António Damásio, que tomo por pessoa inteligente, sábia e sensata, disse sobre IA (veja texto de C. F. Alves, Expresso, 5 nov. 2017): “(…) Tudo o que se passa com a IA tem duas raízes. Uma é Alan Turing e outra um grupo de pessoas no MIT que se convenceram de que seria possível fabricar inteligência humana com inteligência artificial. Nos anos 40. E esse projeto falhou redondamente tendo sempre parecido que não ia falhar porque todo o desenvolvimento tem sido positivo em matéria de sucesso da IA. O sucesso dos robôs e o dinheiro gerado, porque tudo isto tem gerado fortunas incalculáveis. É extraordinariamente difícil a essas pessoas aceitarem que o projeto está fundamentalmente errado. Fazer com que criaturas tenham comportamentos é uma coisa, fazer com que criaturas tenham sentimentos é outra.”
Sobre as ambições de algumas luminárias de Silicon Valley, designadamente a conquista da imortalidade pelos humanos e a proteção jurídica e moral dos robôs, Damásio afirmou: “Essa gente é que tem, verdadeiramente, o que eu chamo uma inteligência artificial. Uma inteligência de intelecto com pouco sentimento.”
Não pretendo ser o profeta da desgraça. Creio, mesmo, que a IA tem um enorme potencial para o progresso económico e social. Mas também acredito que, como ocorre com quase todas as criações humanas, o potencial maligno existe – pelo que devemos ser cautos e proteger-nos. A IA não é intrinsecamente boa nem má. O que lhe confere bondade ou maldade é o modo como é utilizada e os fins que prossegue. Ignorar ou subestimar as consequências indesejadas ou imprevisíveis da IA é perigoso. O mesmo pode ser afirmado sobre a inteligência humana.
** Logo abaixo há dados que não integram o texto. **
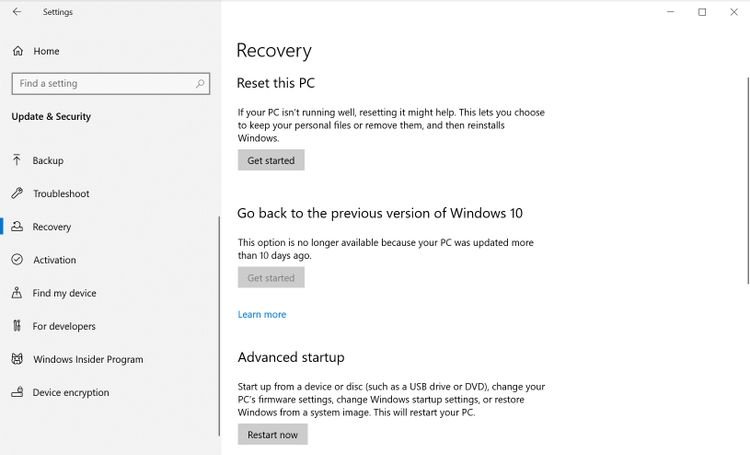The width and height of the screenshot is (750, 455).
Task: Open the Learn more link
Action: click(x=262, y=314)
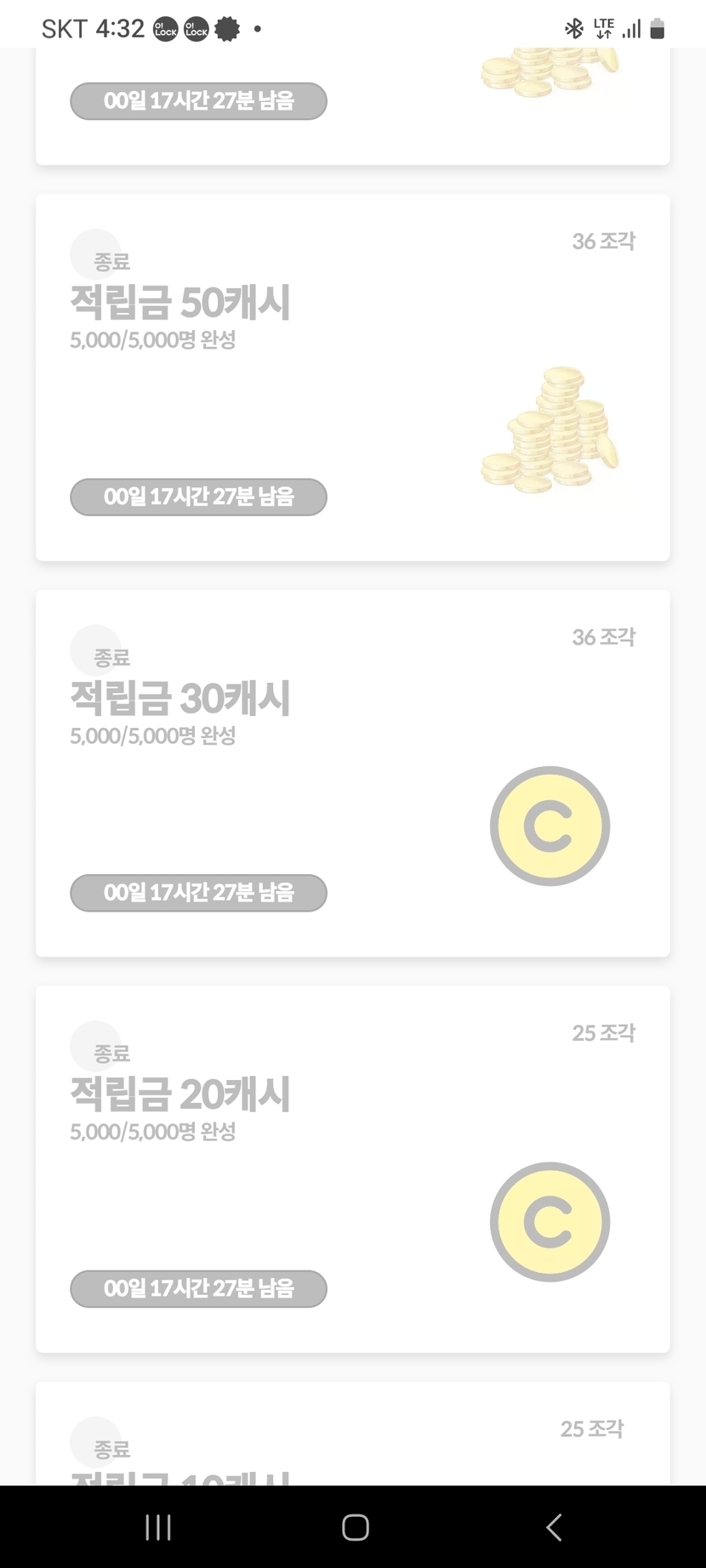The image size is (706, 1568).
Task: Tap the coin stack image in the 50캐시 card
Action: tap(550, 431)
O progresso da Humanidade muito deve a pessoas inteligentes. Mas alguns dos maiores patifes deste mundo também são, ou foram, muito inteligentes. Outros, ainda que menos inteligentes, são poderosos. Termino, pois, citando novamente Damásio, a propósito do risco de os robôs “submeterem e escravizarem” os humanos: “Os robôs por si não vão poder fazer nada contra nós. Mas vão poder ser programados por pessoas como o Vladimir Putin ou o pateta da Coreia do Norte para fazer as coisas mais horríveis. E isso vai acontecer.”